Thanks for the added commentary . I'm with you on the dirt road issue .

What keeps coming up in my mind is how much ' Drama ' todays so called Adventure M/Clists try to make claim to .... what with their High Tech wonderbikes specifically built for the terrain they're riding on while this bunch back in the day made due with what they had ( very little ) yet seem to have enjoyed every minute of it . Can't get enough traction ? Hand wire some chains to the rims etc .

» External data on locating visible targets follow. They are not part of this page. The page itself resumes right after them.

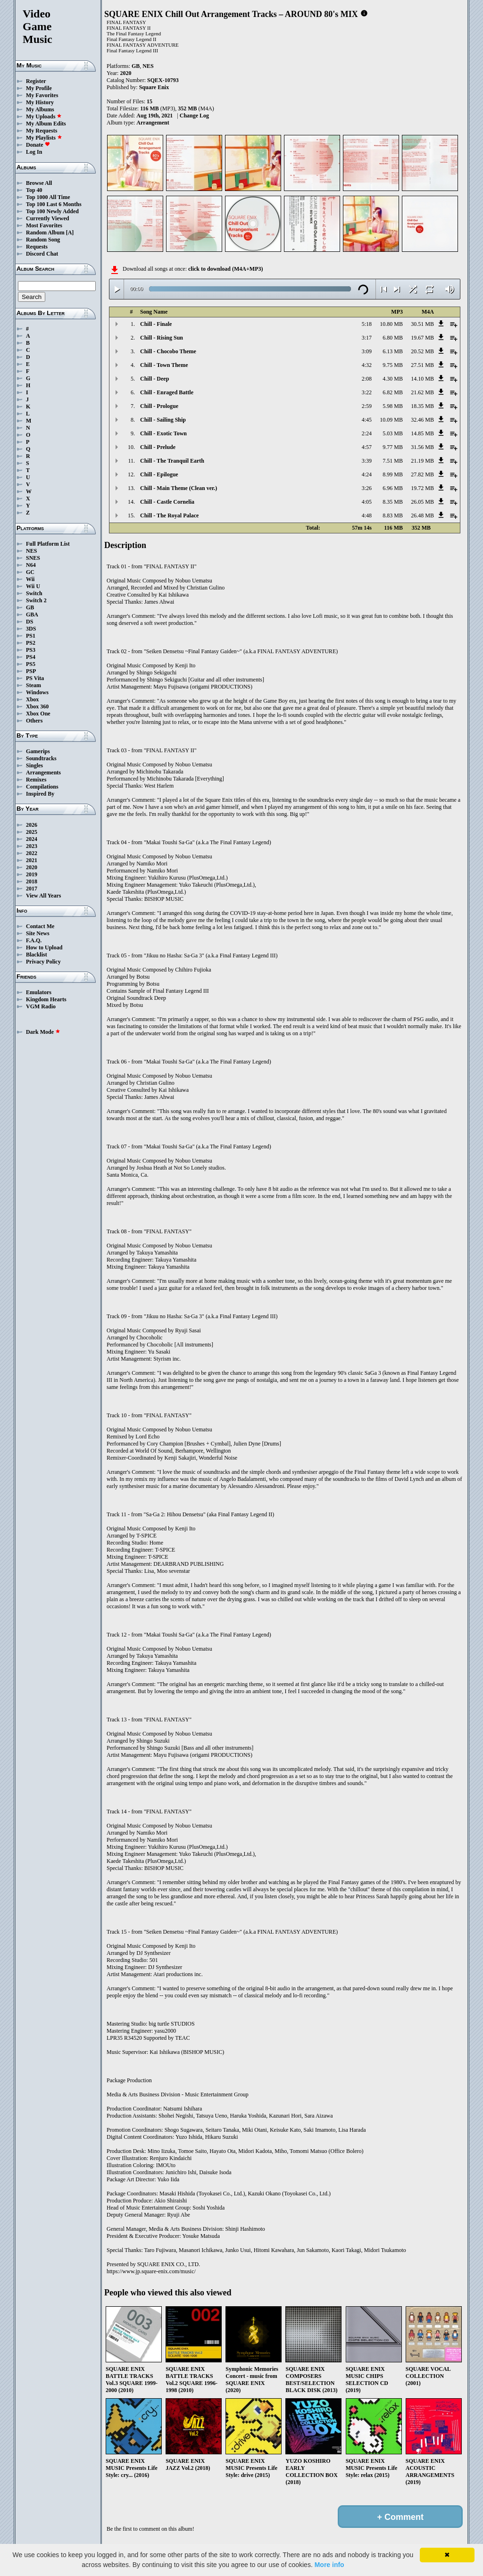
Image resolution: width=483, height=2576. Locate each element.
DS (29, 621)
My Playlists (44, 137)
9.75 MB (393, 365)
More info (329, 2564)
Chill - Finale (156, 324)
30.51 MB (422, 324)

Ahhhhh back in the day when almost any trip was a genuine Adventure , making todays serious Overland trips look like a walk in the park

Those guys ( and gals ) had grit . We just Buy stuff !

Anonymous said...

Wonderful, this film reminded me of riding in enduro events - such as the Welsh 3 days !

Matt said...

lovely lovely lovely. i know the film plays faster than real live, but those bikes seem to climb effortlessly. wonderful stuff.

OcchioLungo said...

I didn't like how their player works, but I've found another site for the movie. Here is a link so you can download and save a copy. Then you can play it back at your leisure on your own player. right click and "Save link as"


jmc said...

Just watched the first minute at the office, very hard to turn off. But, I know what I'll be watching at home tonight though! Fantastic!

F.E.S. said...

That is pretty awesome. I thought I'd done well in the 80's touring the highlands of Scotland 2 up on a Honda CG125 with luggage strapped to every concievable part of the bike, but this is something else. A lesson to us all - don't be held back by your own self limiting beliefs! Just get on and do it.

Howard said...

Hi Paul,
Thanks for sharing the film with us - some wonderful scenery and bikes – especially the SS80 cameo! Coincidentally I’ll be travelling most of the route through the Dolomites in early June with a dozen friends on various machines including three Brough Superiors. (Our itinerary will take us to Denmark by ferry before we ride through Germany to Prague then on the Austria where we will pick up the route to Bolzano, the return will be via the French Alps to the English Channel.) The film has given us real inspiration and it will be interesting to spot the landmarks en route.
Regarding Lothar’s Overhead 680’s the BS Club machine registrar has identified two of them. One a 1927 model and the other a 1929 spring framed machine; unfortunately neither machine has survived. However, by another coincidence I own the actual motor from his early model which I have fitted to another ’27 frame. Lothar specified a special frame for this machine with 6 inches of ground clearance. I guess it’s fair to assume that this was to enable him to travel the remote rock strewn tracks in the mountains!